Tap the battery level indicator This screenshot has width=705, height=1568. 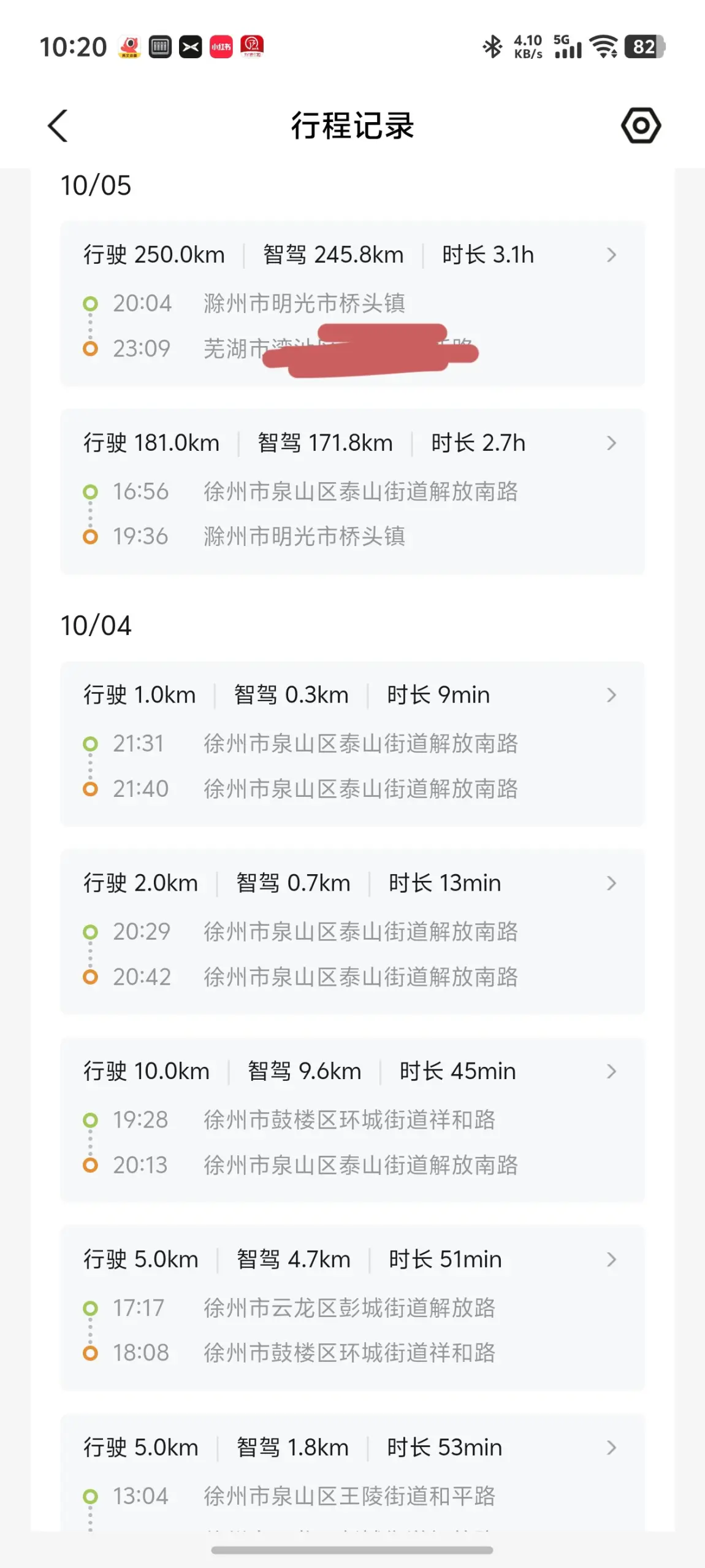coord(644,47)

--

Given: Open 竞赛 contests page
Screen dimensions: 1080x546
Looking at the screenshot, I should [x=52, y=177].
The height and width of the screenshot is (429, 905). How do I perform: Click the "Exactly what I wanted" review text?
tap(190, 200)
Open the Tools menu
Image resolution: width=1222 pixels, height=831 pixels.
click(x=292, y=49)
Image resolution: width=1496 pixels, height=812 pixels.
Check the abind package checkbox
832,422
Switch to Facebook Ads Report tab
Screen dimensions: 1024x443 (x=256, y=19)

### What is needed:
How many lines of the records contain the word "Open"? Reply with the number and nothing else.

### Solved exercise:
2